# Wine cooler as cigar humidor



## oreo1983 (Jul 20, 2017)

*RH levels a bit high*

Hello everyone. 
Good to be here, I hope maybe you could answer my next question:vs_OMG::vs_OMG:

So here it is, I recently bought a wine cooler to act as a humidor, the unit itself goes to 64-65F according to my hygrometer. I do have a table top, wood humidor which I seasoned, however, due to hot ambiance temp in the house sometimes (I once found out that the temp in the humidoe was 80F:vs_whistle I've decided that wine cooler would do the trick, the cool fridge would keep it nice and below 75F.

My question is, why is it that my RH in the wood humidor is 75%, I have boveda 72% and it showed for days 72% RH solid, and now it went to 75%, is it normal?

Thank you for your time and effort.
Uriya


----------



## UBC03 (Nov 18, 2015)

I'm not sure where to start. 

Wineador is a great idea for those that live in a warmer climate.

72% ? It doesn't matter what the temp, that's pretty high. You're inviting mold, critters, bad burns, and sour smokes. 

I keep mine at 65ish for ncs..62 for ccs. 

For the temp is shoot for 65.

As for the the rh shooting up. You keep your rh so high that when it got warm your cigars expelled enough moisture that the boveda couldn't keep up. IMO

I advise to not smoke rott because the rh is around 72 and could lead to tunneling, canoeing, and acrid smokes.

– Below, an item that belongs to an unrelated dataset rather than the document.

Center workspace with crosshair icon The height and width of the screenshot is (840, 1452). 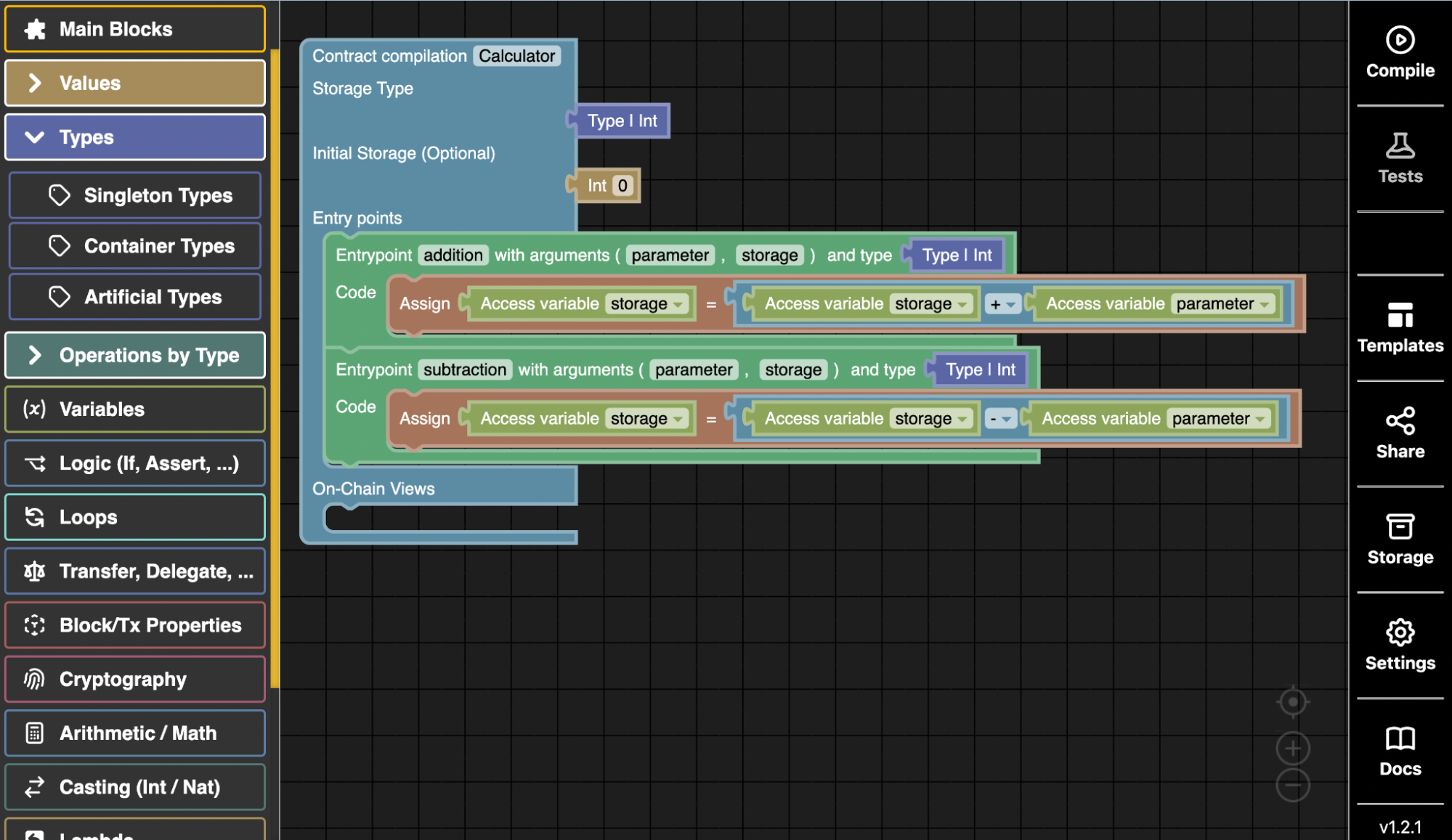(x=1292, y=702)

Sent from my SM-G925V using Tapatalk


----------



## oreo1983 (Jul 20, 2017)

The temp is 65F the RH is 72% with boveda packet.

I did order 69% Boveda packets, so I'm going to lower the humidity soon enough.

Everywhere I go, the across the board RH was between 69% and 72% at the highest, I can always go lower if needed.
I don't want to go too low, I don't like dry cigar (65%)


----------



## UBC03 (Nov 18, 2015)

oreo1983 said:


> The temp is 65F the RH is 72% with boveda packet.
> 
> I did order 69% Boveda packets, so I'm going to lower the humidity soon enough.
> 
> ...


Whatever you prefer.. Just keep and eye out for mold and beetles.

I would argue that 65 is not dry though. Not spongy but not dry either.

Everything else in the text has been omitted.